Enviada em 03/12/2020

Promulgada pela Organização das Nações Unidas (ONU) em 1948, a Declaração Universal dos Direitos Humanos (DUDH) garante a todos os indivíduos o direito à alimentação, educação e ao bem-estar social. Conquanto, tal prerrogativa não tem se reverberado com ênfase na prática quando se observa o aumento significante do desperdício dos alimentos, dificultando, desse modo, a universalização desse direito social tão importante. Diante dessa perspectiva, é essencial que subterfúgios sejam encontrados a fim de resolver essa inercial problemática.

Precipuamente, é fulcral pontuar que a educação é o fator principal no desenvolvimento de um país. Todavia, ocupando a nona posição da economia mundial, segundo o Banco Mundial, seria racional acreditar que o Brasil possui um sistema público de ensino eficiente.
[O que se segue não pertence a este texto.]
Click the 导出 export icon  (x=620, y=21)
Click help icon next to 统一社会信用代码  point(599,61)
Entretanto, a realidade é justamente o oposto e o resultado desse contraste é claramente refletido na insuficiência educacional induzindo a esse desperdício de alimento, haja vista que à falta de conscientização dessa temática nas instituições de ensino. De acordo com Rubens Alves, educador brasileiro, as escolas podem agir como gaiolas ou asas, de modo que podem gerar voos ou formar prisões. É fundamental que essas instituições valorizem o ensino tecnicista em detrimento dos valores empáticos, como colocar-se no lugar de quem não possui uma alimentação básica e a partir disso possa doar alimentos.
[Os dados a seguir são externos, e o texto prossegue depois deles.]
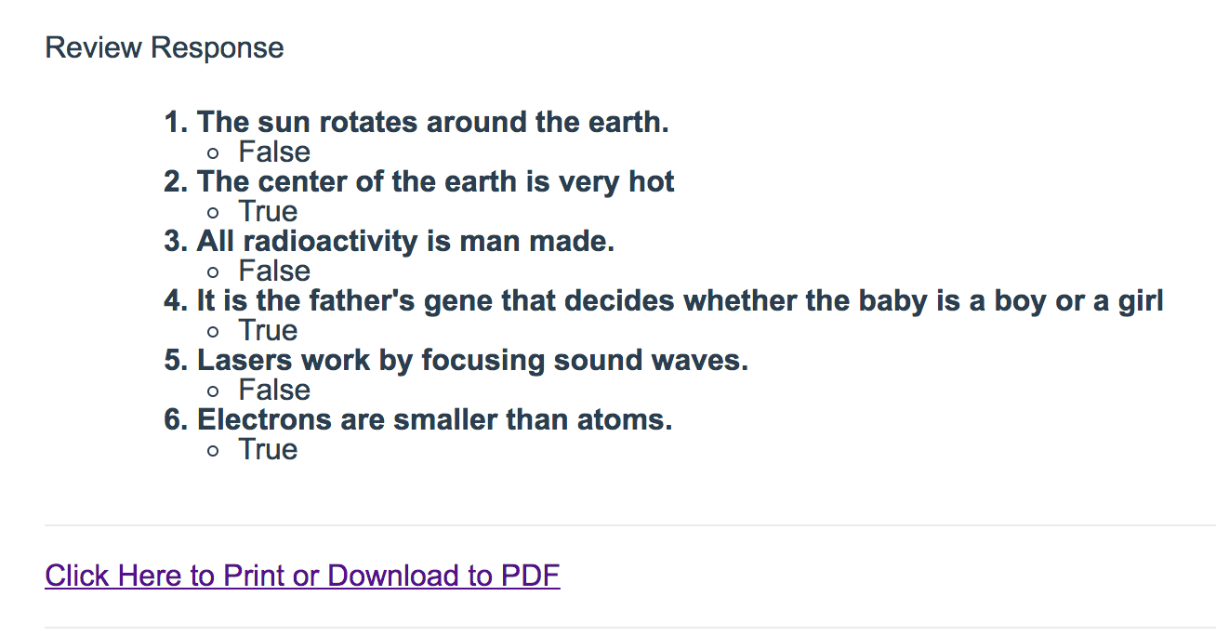
Task: Select the True response below father's gene question
Action: click(268, 330)
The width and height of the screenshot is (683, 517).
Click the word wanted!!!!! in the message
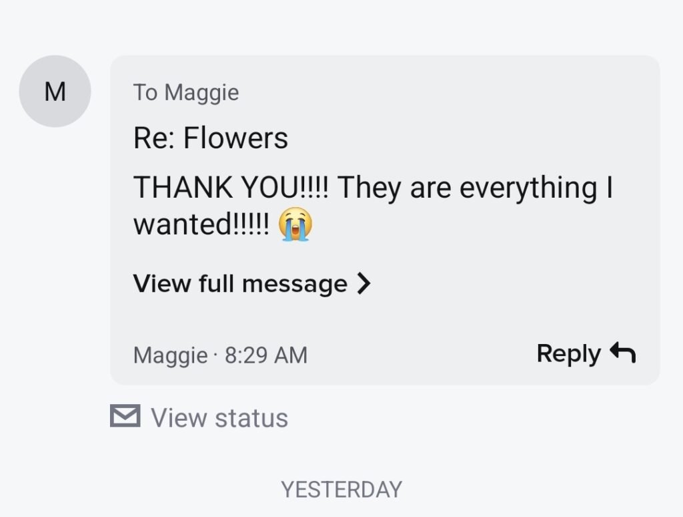click(201, 225)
Faz-se mister, ainda, salientara o desperdício de comida devido a baixa atuação do setores governamentais como impulsionador desse imbróglio no Brasil. De acordo com Zygmunt Bauman, sociólogo polonês, a falta de solidez nas relações sociais, políticas e econômicas é a caractéristica da “Modernidade Líquida” vivida no século XXI. Segundo, uma pesquisa realizada pela Empresa Brasileira de Pesquisa Agropecuária (Embrapa), 40 mil toneladas de comida são jogadas fora por dia. Diante do exposto, é possível perceber que, essa cultura do  “é melhor sobrar do que faltar” decorre da formação do Estado brasileiro fazendo-se presente em grande parte desse processo. Logo, é inadmissível que esse cenário continue a perdurar.
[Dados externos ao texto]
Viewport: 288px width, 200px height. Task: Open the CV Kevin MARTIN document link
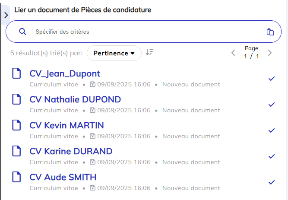click(x=66, y=125)
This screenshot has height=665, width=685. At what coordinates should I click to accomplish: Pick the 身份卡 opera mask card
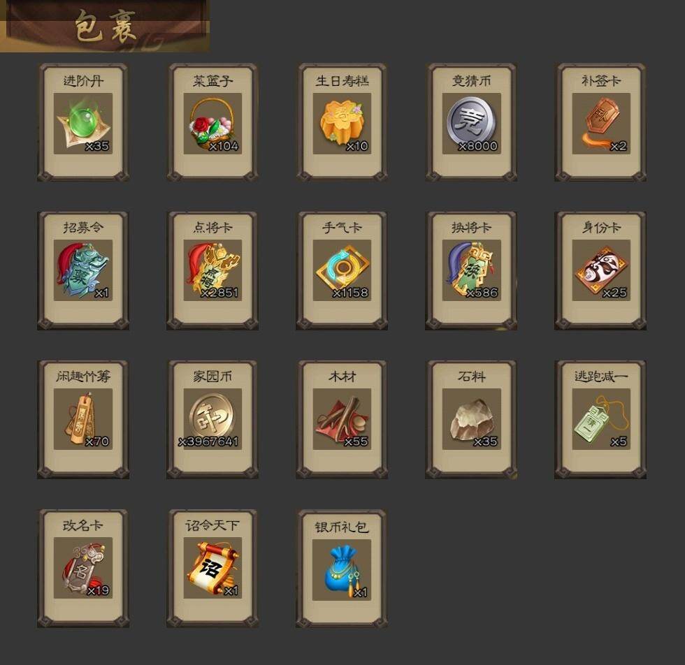tap(601, 270)
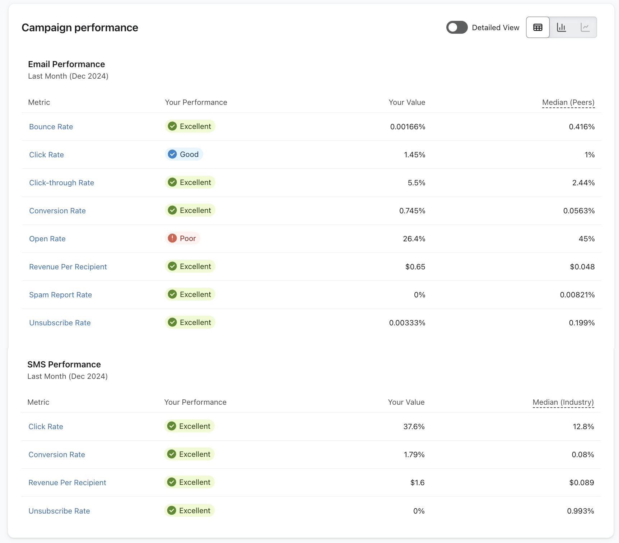
Task: Click the Excellent badge for SMS Conversion Rate
Action: click(189, 454)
Depreende-se, portanto, a necessidade de mitigar esse obstáculo. Para isso, é imprescindível que o Ministério da Educação, em parceria com o Ministério do Meio Ambiente, por intermédio de campanhas e palestras de conscientização em escolas de todo o país, com o objetivo de mostrar as consequências desse problema e ensinar técnicas de reaproveitamento desse alimentos não consumidos - como a compostagem. Nesse sentido, o fito de tal ação é informar e minimizar o desperdício de alimento. Somente assim, esse problema será, gradativamente erradicado, pois, conforme Gabriel o Pensador “na mudança do presente a gente molda o futuro”.